Le projet de loi n’aura pas de répercussions sur la plupart des cartes de crédit, car la majorité d’entre elles ont des taux d’intérêt qui vont de 9,99 p. 100 à 19,99 p. 100. Selon nos recherches, les taux d’intérêt associés aux marges de crédit et aux prêts bancaires sont habituellement inférieurs à 15 p. 100, même s’il s’agit de prêts non garantis. Cela m’amène à parler du produit qui a été exclu du Code criminel en 2006 et 2007, en raison de la prolifération des prêts sur salaire dans les provinces.
Certaines personnes croient que les provinces créent des règlements pour régir les divers produits financiers commercialisés par ces établissements. J’ai assisté à des séances du Comité des banques, et je dois dire que, à l’époque, le président du comité n’appuyait pas le projet de loi. Nous pouvons maintenant constater son effet. Il permettait que des taux d’intérêt différents soient appliqués aux prêts accordés aux Canadiens des quatre coins du pays, et le président n’approuvait pas cela.
Le ministre de la Justice de l’époque, M. Toews, avait indiqué clairement que le seul produit financier touché avait une valeur qui ne dépassait pas 1 500 $ et était remboursable dans les 62 jours suivants. Cela nous paraît clair.
Après la mise en œuvre de cette mesure, j’ai continué à surveiller ce qui se passait dans le marché à cet égard. Finalement, la solution au problème est celle que je vous propose. La prolifération des établissements de crédit a également entraîné la prolifération de produits financiers qui ne sont pas soumis aux lois provinciales, mais qui sont assujettis au Code criminel en raison des mesures que nous avons prises en 2006-2007 dans le cadre du projet de loi C-26.
Il s’ensuit que tous les produits financiers dont la valeur est supérieure à 1 500 $ et dont la période de remboursement dépasse 62 jours relèvent du Code criminel. Il est très important que nous mettions en œuvre une mesure qui offrira une certaine protection contre le reste des produits financiers vendus par des établissements autres que les banques à charte.
J’aimerais aussi faire ressortir le fait que le document, daté du 30 janvier de l’année en cours, que nous avons reçu de la Bibliothèque du Parlement ne présente pas les détails de l’industrie du prêt sur salaire et du mécanisme de réglementation que nous avons prévu pour les provinces en 2006-2007. Je vous fournirai quelques exemples à cet égard.
Le président : Je remarque l’heure.

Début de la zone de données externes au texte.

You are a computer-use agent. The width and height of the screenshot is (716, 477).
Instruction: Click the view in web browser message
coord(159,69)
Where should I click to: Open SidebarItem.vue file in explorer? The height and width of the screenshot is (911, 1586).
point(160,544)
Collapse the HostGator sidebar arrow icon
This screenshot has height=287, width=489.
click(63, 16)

Il est presque 16 h 50. Comme je ne tiens pas à limiter votre temps de parole, nous pouvons vous accorder plus de temps plus tard, ou vous pouvez conclure maintenant, en fonction de ce qui vous convient le mieux.
La sénatrice Ringuette : Pour m’assurer que vous comprenez les particularités du produit financier qui est maintenant réglementé par les provinces, j’ai fourni la transcription de séances du Comité des banques. Les secrétaires parlementaires des ministres de la Justice et de l’Industrie étaient chargés de présenter cet enjeu. Lorsque vous lirez cette transcription, en français et en anglais, vous comprendrez que les provinces assument une seule responsabilité à propos d’un seul produit financier. Tous les autres produits sont assujettis à l’article 347 du Code criminel du Canada. Je tiens aussi à vous mentionner qu’à l’époque, nous examinions deux industries. L’une d’elles était celle des prêts sur salaire consentis par Cash Money ou Money Mart. L’autre était celle des prêts en ligne offerts au Canada, que j’ai recherchés à l’aide de Google aujourd’hui. J’ai découvert qu’il existait 10 pages de sites web offrant des prêts s’élevant même jusqu’à 200 000 $.

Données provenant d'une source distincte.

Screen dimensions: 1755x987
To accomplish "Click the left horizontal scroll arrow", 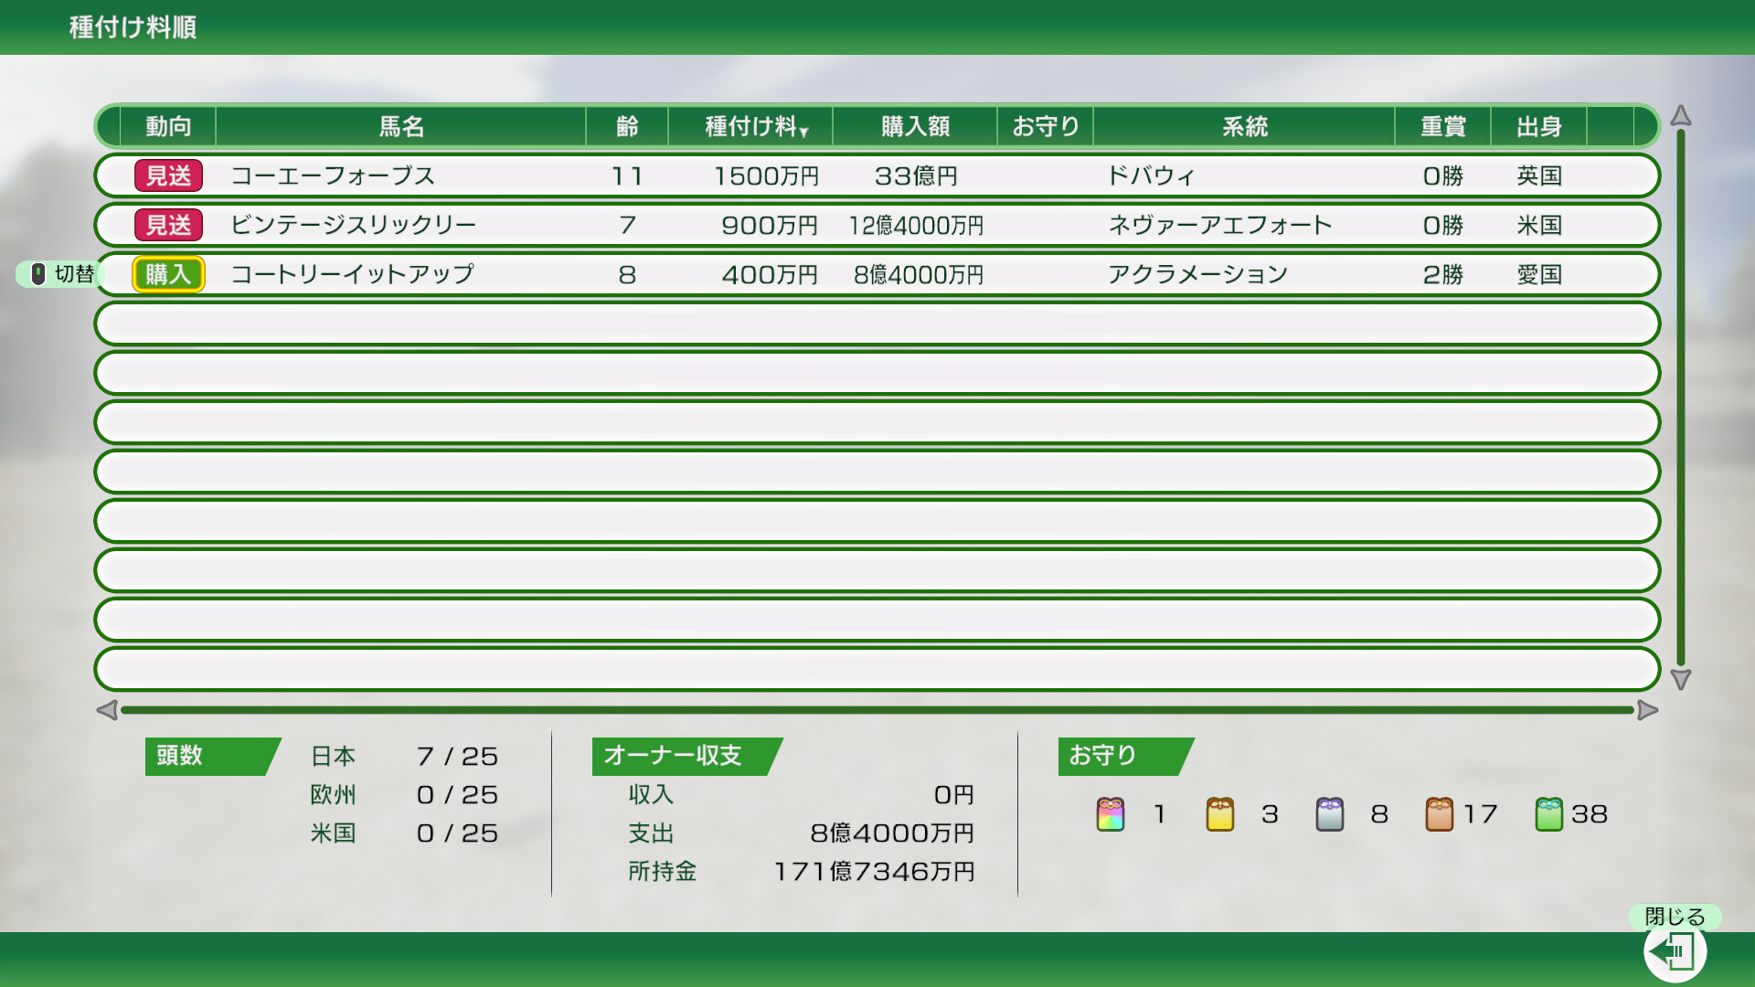I will click(109, 708).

Je vais en énumérer quelques-uns : Loan Away, Prêt argent rapide, Magical Credit, iCash, LendDirect, Fair Return, Loan Express, GoDay, My Canada Payday, Cash Money, Credit Club, Loans Canada Online, 2010Loans et lendmecash. La liste est longue. Il y a 10 pages d’organisations non réglementées qui rendent les consommateurs très vulnérables. En toute honnêteté, je ne crois pas que le gouvernement fédéral, qui est responsable de l’application de la loi pénale, ait pris le temps d’examiner vraiment toutes ces activités en cours.
Certaines organisations sont très prudentes, puisqu’elles annoncent un taux d’intérêt de 59,9 p. 100. Certaines le sont moins parce que, selon l’interprétation de la Cour fédérale et de la Cour suprême, les taux d’intérêt englobent également les frais d’administration, les assurances ainsi que tous les autres frais associés aux prêts. La façon dont les consommateurs canadiens sont traités est grandement problématique, nous devons mettre un terme à ces pratiques abusives.
Je vais m’arrêter ici, mais je peux vous fournir tous les résultats des recherches que j’ai effectuées, et je suis disposée à le faire. Cet enjeu représente un problème majeur pour les Canadiens des quatre coins du pays. J’espère que ce projet de loi passera à l’étape de la troisième lecture et que, lorsqu’il sera étudié à la Chambre des communes, le gouvernement décidera qu’il souhaite confier des responsabilités supplémentaires aux provinces relativement à ces régimes de prêts. Qu’il en soit ainsi, mais, en ce moment, rien ne protège les consommateurs canadiens qui en ont désespérément besoin la plupart du temps.
Le président : Merci, sénatrice Ringuette. Je vous remercie infiniment de votre engagement à l’égard de cet enjeu, que nous remarquons constamment. Vous avez foi en cette initiative, et vous continuez de la présenter. Je vous en remercie donc. J’ai conscience du temps qui passe et des conditions atmosphériques à l’extérieur. Nous devons retourner à la salle du Sénat.
Je me demande s’il ne vaudrait pas mieux que ceux d’entre vous qui ont des questions à poser les prennent en note. Ne les oubliez pas toutefois. Si cela convient à tous, il est probable que nous organiserons une série de questions à l’intention de la sénatrice Ringuette après avoir entendu notre groupe de témoins la semaine prochaine.
Nous avions également planifié de poursuivre la séance à huis clos. Je pense que nous devrions reporter nos discussions à huis clos jusqu’à demain, je l’espère. Nous avons besoin de seulement 15 minutes. Par conséquent, nous trouverons le temps de nous en occuper demain. La vice-présidente et moi avons besoin de connaître votre opinion à propos d’un certain nombre de questions. Nous ne souhaitons pas précipiter les choses. Il n’y a aucune raison de le faire.
La sénatrice Ringuette : Si vous me le permettez, j’ai apporté les présents documents afin de les remettre à tous les membres du comité.
Le président : Bien sûr. Sénatrice Ringuette, je vous remercie infiniment de votre exposé et de votre engagement à cet égard.